# [EXERCISE REQUIREMENTS]
Begin at the line with "Click the Önbelleği Temizle button" and set down each line exactly until the listing ends. Images stay out.

--- RECORDS FOR PROCESSING ---

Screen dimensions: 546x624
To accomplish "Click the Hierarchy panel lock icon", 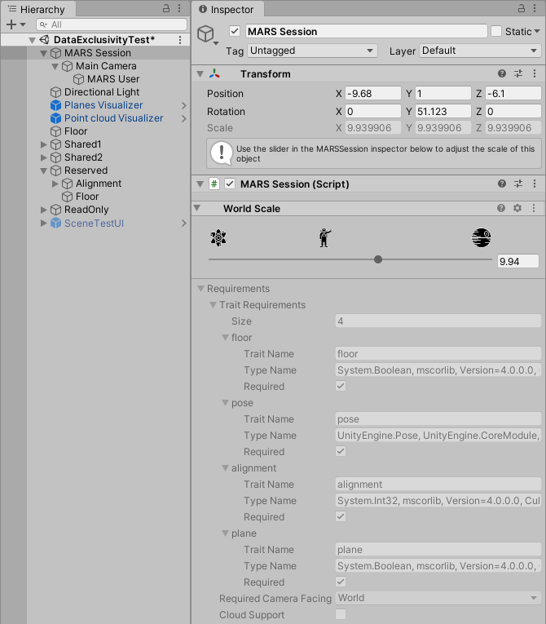I will coord(166,8).
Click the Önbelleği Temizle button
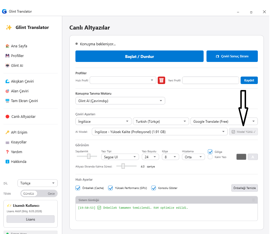The width and height of the screenshot is (271, 234). pos(244,188)
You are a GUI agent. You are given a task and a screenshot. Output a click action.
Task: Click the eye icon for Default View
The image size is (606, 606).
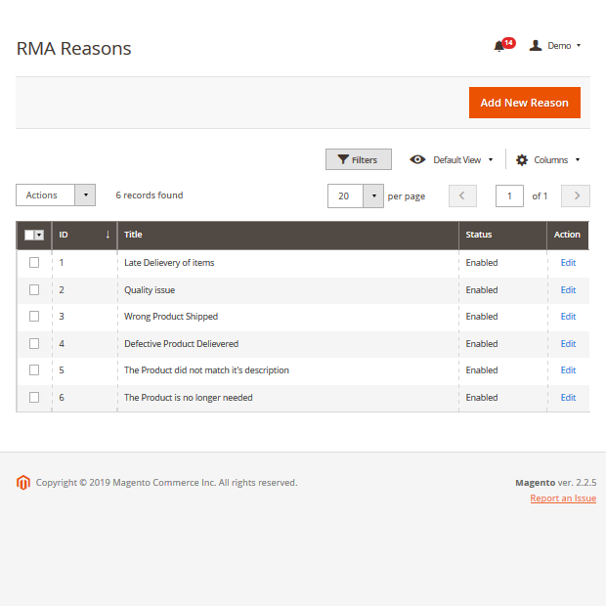(417, 159)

---

# [SOLUTION FOR THIS PROBLEM]
Click the Önbelleği Temizle button
The width and height of the screenshot is (271, 234). pos(244,188)
You are a GUI agent. You are given a task and a screenshot. Output a click action.
Task: Click the eye icon for Default View
The image size is (606, 606).
(417, 159)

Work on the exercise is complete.